Estas modificaciones ocurren en respuesta al entorno, pero pueden ser muy estables y transmitirse hasta tres o cuatro generaciones después

La mera frase “herencia de los caracteres adquiridos” sonaría como una herejía a oídos de cualquier biólogo del siglo XX. Es la definición común del lamarckismo. ¿Cómo evolucionó el cuello de la jirafa? Lamarck, el mayor evolucionista anterior a Darwin, propuso que los esfuerzos de cada jirafa por alcanzar las hojas más altas de los árboles estirarían su cuello, y que ese alargamiento se transmitiría a la descendencia.

La selección natural propuesta por Darwin ofrece una explicación radicalmente distinta: la longitud del cuello varía un poco al azar en cada generación; las pre-jirafas que no alcanzan las hojas mueren sin descendencia, y las únicas que sobreviven son las que nacieron con el cuello un poquito más largo; si ocurre lo mismo una generación tras otra, acabamos generando el cuello de la jirafa por selección natural.

Pese a que la mayoría de los datos provengan de modelos animales, Mansuy está convencida de que este tipo de herencia –epigenética, o lamarckiana si se quiere, aunque ella no utiliza esa palabra tóxica— es crucial para la genética médica. “Ayuda a explicar el origen y la heredabilidad de enfermedades psiquiátricas tan comunes como la depresión, las alteraciones de la personalidad, la ansiedad y el autismo”, dice.

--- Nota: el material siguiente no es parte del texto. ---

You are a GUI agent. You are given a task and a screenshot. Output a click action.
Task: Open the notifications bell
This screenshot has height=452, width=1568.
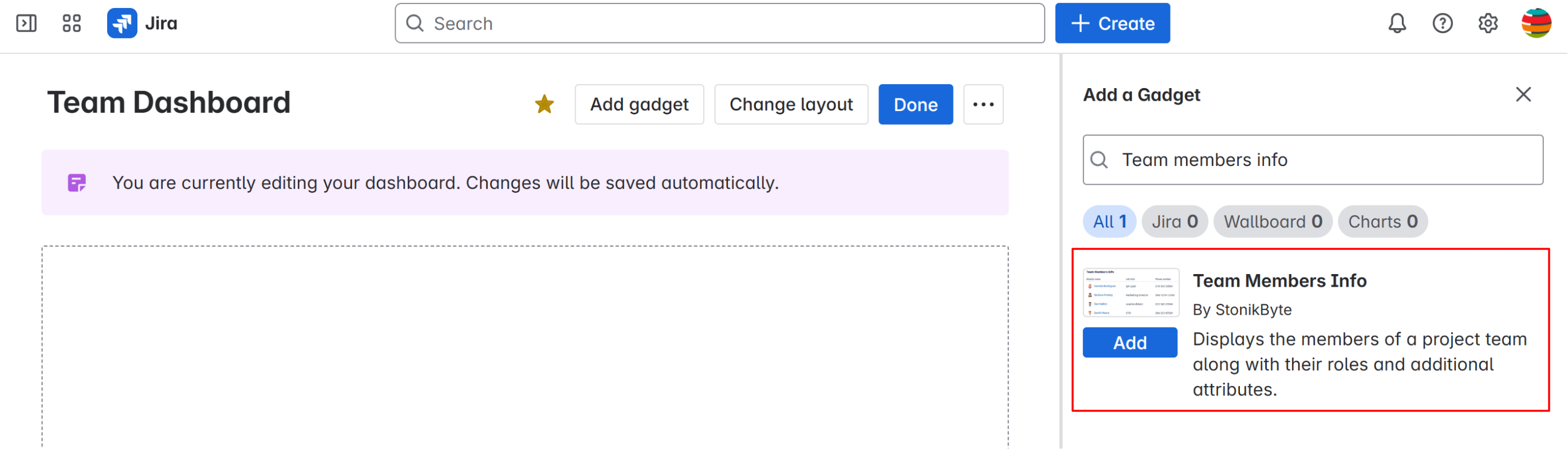(x=1397, y=23)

¿Vuelve Lamarck? En cierto modo nunca se fue: el propio Darwin consideró mecanismos lamarckistas para acelerar la selección natural

Aclarar sus mecanismos, por tanto, puede tener importancia para su diagnóstico, y tal vez para su prevención. El sueño de poder aliviar esas enfermedades borrando las modificaciones epigenéticas pertinentes es, de momento eso, un sueño. Pero no hay ningún impedimento de principio para que algún día lejano sea posible.

Ya lo ven. Aunque no explique el cuello de las jirafas, la herencia de los caracteres adquiridos existe, y tiene importancia médica. ¿Vuelve Lamarck? En cierto modo nunca se fue: el propio Darwin consideró mecanismos lamarckistas para acelerar la selección natural. Esa es la situación a la que parecemos volver después de un siglo XX lleno de dogmatismos poco científicos. Permanezcan con la mente abierta.